#### Records to use
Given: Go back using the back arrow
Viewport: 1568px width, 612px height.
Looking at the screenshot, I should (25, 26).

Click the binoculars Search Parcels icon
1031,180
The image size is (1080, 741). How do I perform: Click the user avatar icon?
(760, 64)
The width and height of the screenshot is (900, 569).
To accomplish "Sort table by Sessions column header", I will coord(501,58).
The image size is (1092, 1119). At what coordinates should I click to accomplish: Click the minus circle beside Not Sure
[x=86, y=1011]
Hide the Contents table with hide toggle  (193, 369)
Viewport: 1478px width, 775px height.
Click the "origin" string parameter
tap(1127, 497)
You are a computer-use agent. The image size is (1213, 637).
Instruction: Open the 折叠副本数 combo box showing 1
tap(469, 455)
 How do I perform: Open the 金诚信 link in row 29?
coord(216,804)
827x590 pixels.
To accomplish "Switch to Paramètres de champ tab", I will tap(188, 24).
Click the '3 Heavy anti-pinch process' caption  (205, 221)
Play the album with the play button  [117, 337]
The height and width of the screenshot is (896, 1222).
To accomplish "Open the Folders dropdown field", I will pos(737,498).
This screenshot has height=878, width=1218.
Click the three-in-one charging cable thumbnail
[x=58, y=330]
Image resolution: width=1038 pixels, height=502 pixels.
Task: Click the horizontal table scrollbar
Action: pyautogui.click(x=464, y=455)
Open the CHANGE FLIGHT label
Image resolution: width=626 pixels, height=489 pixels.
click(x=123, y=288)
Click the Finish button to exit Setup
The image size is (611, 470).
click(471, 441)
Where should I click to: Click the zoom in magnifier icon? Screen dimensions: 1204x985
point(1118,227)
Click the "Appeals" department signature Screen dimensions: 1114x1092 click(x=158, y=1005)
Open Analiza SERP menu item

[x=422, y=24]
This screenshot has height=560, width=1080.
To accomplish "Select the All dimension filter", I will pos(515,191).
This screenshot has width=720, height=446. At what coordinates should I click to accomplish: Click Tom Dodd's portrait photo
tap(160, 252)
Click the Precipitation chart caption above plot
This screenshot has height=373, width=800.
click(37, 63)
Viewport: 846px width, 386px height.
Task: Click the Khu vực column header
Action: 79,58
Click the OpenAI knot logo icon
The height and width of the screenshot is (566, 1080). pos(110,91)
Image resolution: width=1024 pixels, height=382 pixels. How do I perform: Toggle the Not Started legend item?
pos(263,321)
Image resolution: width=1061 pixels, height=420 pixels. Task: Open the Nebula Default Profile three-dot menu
########
▸ Problem description:
Only the number should be given: how many lines in the data contain the string "will".

▸ Reply:
4